** Aim of the task **
Taking the listing below, restate word for word each line from the line with "23 (891, 2337)" to the line with "Janome (99, 422)", ends included, and stop there.

** Supplied data **
□ □ □

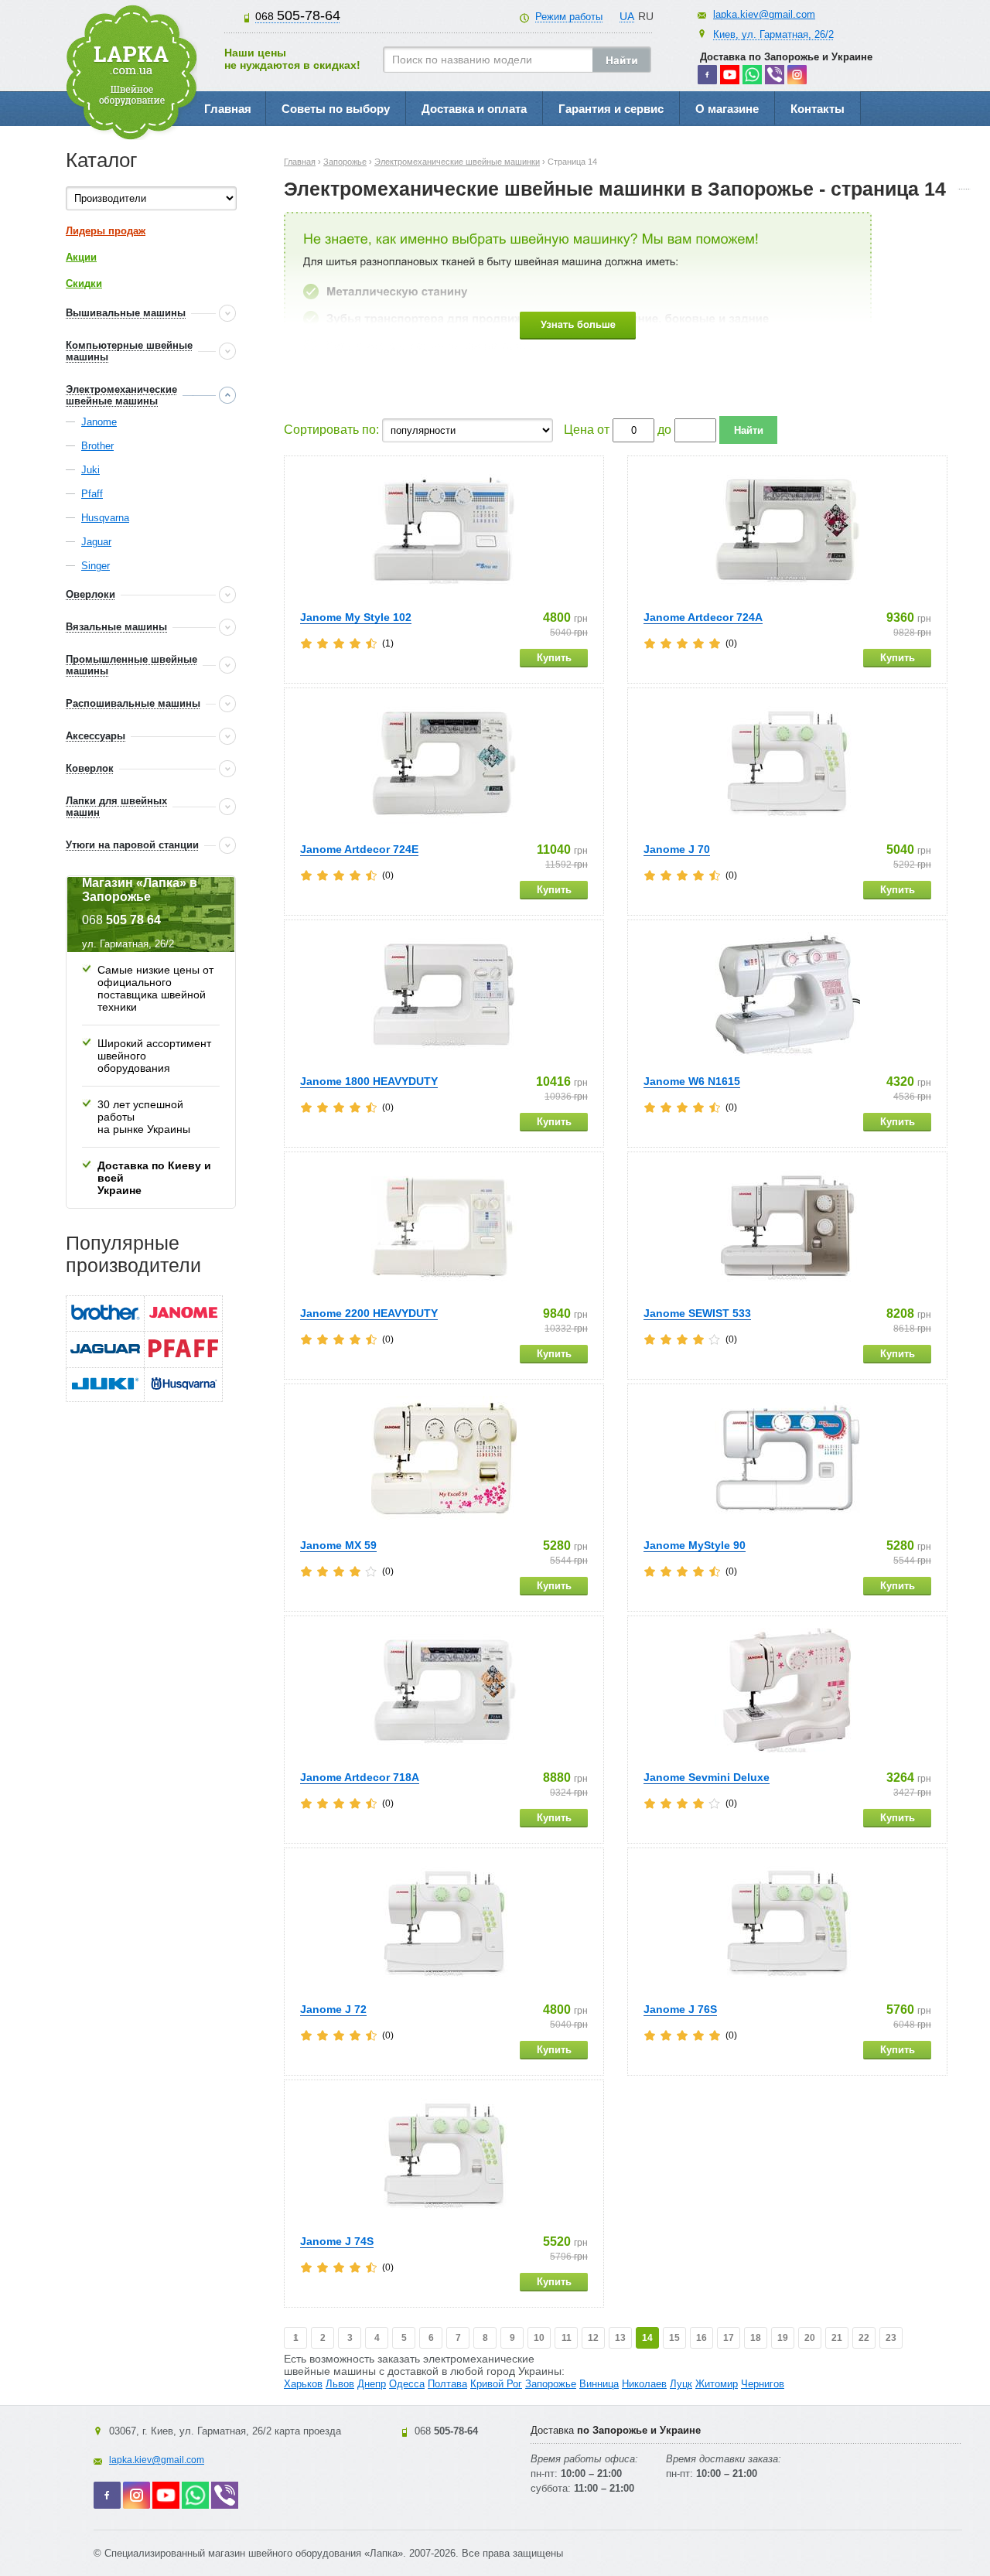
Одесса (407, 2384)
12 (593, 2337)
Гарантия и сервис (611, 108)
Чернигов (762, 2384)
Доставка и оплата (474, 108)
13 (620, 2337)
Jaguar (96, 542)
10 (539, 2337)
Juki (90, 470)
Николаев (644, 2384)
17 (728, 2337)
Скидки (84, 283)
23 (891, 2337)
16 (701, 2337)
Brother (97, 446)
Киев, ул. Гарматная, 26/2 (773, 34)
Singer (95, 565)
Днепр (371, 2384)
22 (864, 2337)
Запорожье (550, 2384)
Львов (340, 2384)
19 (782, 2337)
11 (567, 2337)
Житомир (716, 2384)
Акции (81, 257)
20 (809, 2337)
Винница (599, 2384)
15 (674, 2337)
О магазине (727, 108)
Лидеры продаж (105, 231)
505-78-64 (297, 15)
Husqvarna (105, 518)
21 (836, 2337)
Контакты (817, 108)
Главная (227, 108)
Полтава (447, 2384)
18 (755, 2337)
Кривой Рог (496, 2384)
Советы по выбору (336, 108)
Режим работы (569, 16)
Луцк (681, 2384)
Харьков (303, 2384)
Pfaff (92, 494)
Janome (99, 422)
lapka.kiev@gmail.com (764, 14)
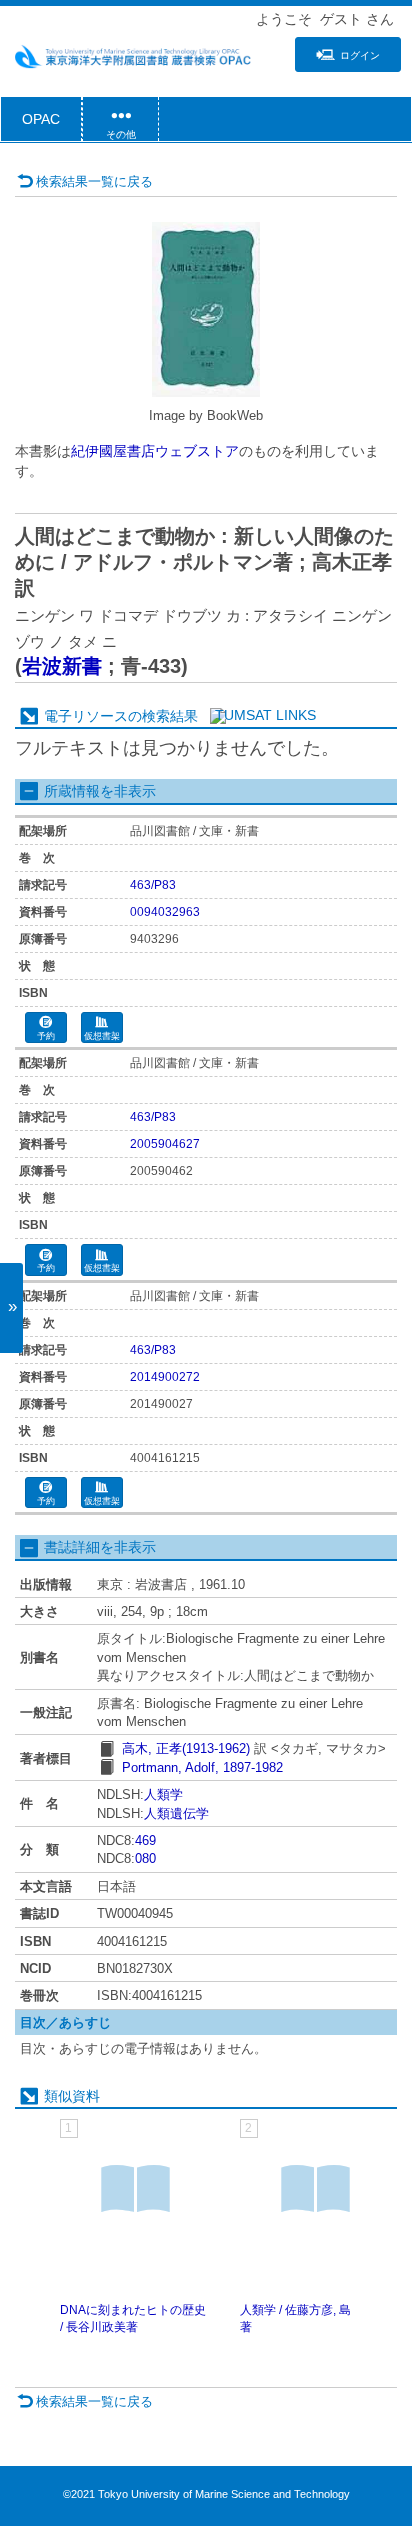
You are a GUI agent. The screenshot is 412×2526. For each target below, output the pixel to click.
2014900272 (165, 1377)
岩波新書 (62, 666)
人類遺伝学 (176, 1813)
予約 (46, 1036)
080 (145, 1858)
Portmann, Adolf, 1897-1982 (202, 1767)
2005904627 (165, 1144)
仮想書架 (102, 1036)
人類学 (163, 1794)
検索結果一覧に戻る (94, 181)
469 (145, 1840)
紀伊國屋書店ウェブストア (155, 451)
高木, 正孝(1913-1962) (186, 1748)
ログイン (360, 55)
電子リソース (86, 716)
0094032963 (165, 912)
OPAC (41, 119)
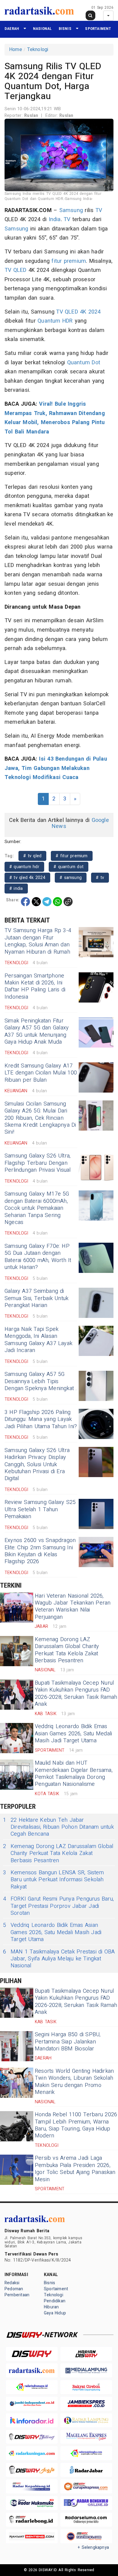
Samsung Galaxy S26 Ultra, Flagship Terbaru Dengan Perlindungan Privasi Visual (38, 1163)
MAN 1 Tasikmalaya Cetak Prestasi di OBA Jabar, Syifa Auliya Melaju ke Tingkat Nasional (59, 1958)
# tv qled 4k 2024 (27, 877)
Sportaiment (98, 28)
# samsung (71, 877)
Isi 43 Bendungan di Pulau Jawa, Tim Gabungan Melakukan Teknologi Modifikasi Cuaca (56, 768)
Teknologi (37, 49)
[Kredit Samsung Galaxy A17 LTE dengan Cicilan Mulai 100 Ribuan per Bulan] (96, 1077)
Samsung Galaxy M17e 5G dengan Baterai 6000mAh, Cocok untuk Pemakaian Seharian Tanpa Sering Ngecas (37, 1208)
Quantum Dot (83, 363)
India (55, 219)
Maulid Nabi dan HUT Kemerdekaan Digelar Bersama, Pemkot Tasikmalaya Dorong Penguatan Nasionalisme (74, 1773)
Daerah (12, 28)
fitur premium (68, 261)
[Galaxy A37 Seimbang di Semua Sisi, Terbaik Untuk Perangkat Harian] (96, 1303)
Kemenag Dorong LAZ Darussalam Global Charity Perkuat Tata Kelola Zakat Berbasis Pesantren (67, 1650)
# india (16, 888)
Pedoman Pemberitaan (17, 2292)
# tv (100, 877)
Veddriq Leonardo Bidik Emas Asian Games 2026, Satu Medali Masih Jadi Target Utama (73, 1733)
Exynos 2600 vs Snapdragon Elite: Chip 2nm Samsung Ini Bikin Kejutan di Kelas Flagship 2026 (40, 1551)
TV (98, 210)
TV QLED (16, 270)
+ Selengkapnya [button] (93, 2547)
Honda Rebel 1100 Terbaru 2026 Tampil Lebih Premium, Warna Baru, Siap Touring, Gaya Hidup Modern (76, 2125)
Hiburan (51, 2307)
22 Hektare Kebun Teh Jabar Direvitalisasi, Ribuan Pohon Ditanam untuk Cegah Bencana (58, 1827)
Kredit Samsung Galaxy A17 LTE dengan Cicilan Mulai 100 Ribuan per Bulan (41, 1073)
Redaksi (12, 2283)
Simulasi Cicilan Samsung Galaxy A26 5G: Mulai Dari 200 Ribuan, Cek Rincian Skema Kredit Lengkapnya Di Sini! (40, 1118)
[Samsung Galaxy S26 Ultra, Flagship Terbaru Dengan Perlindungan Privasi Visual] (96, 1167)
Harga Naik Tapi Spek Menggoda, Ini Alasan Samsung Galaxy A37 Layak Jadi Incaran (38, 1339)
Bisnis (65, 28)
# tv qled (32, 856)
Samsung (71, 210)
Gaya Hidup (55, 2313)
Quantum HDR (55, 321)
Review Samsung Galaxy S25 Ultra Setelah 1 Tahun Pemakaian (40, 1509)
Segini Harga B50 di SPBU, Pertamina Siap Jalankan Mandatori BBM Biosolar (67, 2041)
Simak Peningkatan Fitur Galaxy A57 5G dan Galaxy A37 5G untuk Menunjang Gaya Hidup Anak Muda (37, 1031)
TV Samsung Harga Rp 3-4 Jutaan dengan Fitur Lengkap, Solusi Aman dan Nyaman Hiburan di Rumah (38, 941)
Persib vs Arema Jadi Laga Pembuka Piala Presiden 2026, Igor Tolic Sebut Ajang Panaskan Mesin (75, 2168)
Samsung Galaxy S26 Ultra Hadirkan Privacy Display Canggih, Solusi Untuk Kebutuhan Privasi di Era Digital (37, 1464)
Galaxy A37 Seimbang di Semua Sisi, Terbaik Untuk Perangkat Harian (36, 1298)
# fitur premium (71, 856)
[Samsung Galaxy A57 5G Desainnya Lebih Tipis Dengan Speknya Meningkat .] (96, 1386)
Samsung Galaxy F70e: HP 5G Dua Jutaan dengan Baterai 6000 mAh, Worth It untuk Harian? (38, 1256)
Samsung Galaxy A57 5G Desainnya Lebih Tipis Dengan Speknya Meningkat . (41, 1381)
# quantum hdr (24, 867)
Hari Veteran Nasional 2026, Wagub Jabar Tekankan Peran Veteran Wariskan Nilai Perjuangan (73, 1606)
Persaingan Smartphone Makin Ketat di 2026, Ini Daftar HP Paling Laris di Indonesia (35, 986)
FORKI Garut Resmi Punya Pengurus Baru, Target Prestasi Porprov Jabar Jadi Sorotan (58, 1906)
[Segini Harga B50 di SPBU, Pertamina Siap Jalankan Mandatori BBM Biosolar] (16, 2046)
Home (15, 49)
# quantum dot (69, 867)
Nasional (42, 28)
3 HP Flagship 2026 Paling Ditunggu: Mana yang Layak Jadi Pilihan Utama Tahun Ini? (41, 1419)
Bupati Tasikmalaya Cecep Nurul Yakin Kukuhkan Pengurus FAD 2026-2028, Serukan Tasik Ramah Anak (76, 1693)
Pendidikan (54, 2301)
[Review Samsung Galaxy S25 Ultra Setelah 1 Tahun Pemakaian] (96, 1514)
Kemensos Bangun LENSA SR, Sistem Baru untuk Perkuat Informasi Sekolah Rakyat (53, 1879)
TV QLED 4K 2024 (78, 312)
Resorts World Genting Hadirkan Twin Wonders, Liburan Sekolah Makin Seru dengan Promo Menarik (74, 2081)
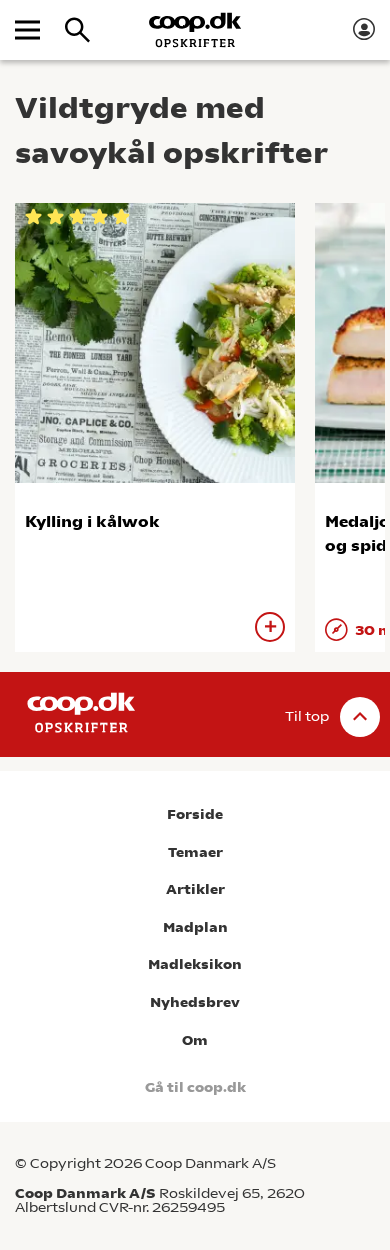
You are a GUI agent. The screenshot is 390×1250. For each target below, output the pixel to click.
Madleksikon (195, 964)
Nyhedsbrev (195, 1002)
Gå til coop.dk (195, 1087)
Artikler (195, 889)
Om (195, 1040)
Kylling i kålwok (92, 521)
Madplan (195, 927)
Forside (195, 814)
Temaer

□ □ □

** Exercise solution **
23 (891, 2337)
16 (701, 2337)
Brother (97, 446)
Киев, ул. Гарматная, 26/2 (773, 34)
Singer (95, 565)
Днепр (371, 2384)
22 (864, 2337)
Запорожье (550, 2384)
Львов (340, 2384)
19 (782, 2337)
11 (567, 2337)
Житомир (716, 2384)
Акции (81, 257)
20 (809, 2337)
Винница (599, 2384)
15 (674, 2337)
О магазине (727, 108)
Лидеры продаж (105, 231)
505-78-64 (297, 15)
Husqvarna (105, 518)
21 (836, 2337)
Контакты (817, 108)
Главная (227, 108)
Полтава (447, 2384)
18 (755, 2337)
Кривой Рог (496, 2384)
Советы по выбору (336, 108)
Режим работы (569, 16)
Луцк (681, 2384)
Харьков (303, 2384)
Pfaff (92, 494)
Janome (99, 422)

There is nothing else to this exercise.